Excerpted records →
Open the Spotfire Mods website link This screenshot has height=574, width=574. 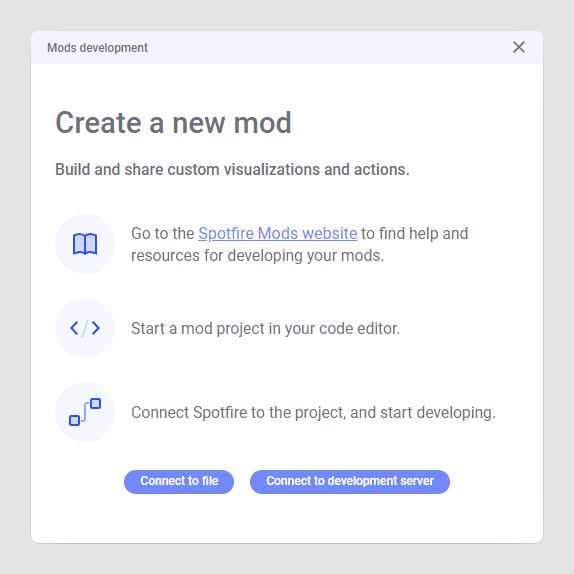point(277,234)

---

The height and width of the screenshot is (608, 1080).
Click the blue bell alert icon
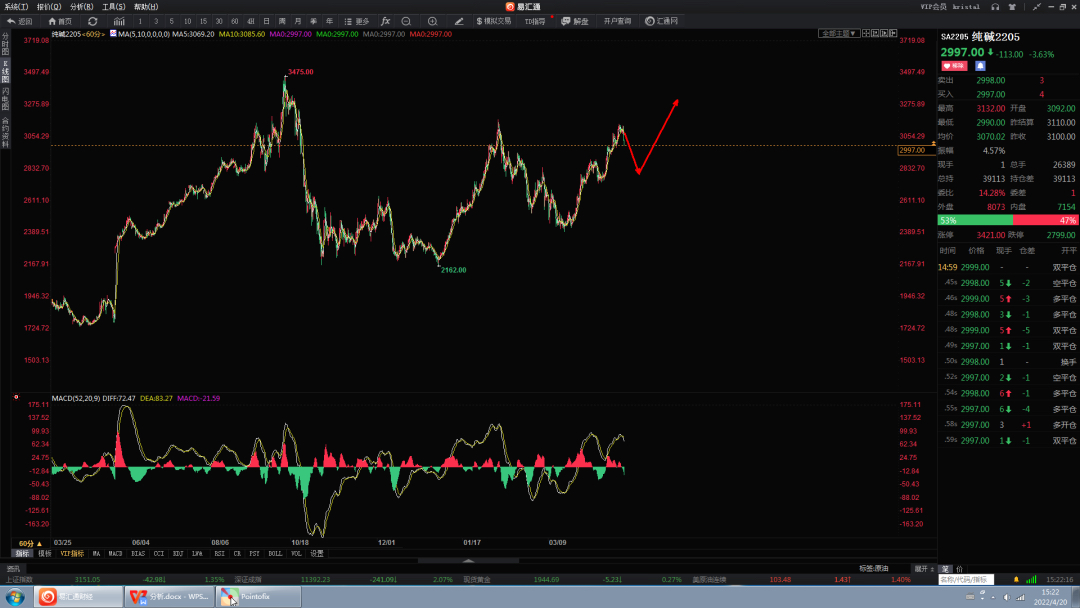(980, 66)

* * *

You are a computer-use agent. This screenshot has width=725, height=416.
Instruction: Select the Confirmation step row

Problem description →
In the material above, transcribe exactly the lines beginning at the one with "You are a computer-use" and ending at the one with "Instruction: Select the Confirmation step row", both included.

Result for this task →
You are a computer-use agent. This screenshot has width=725, height=416.
Instruction: Select the Confirmation step row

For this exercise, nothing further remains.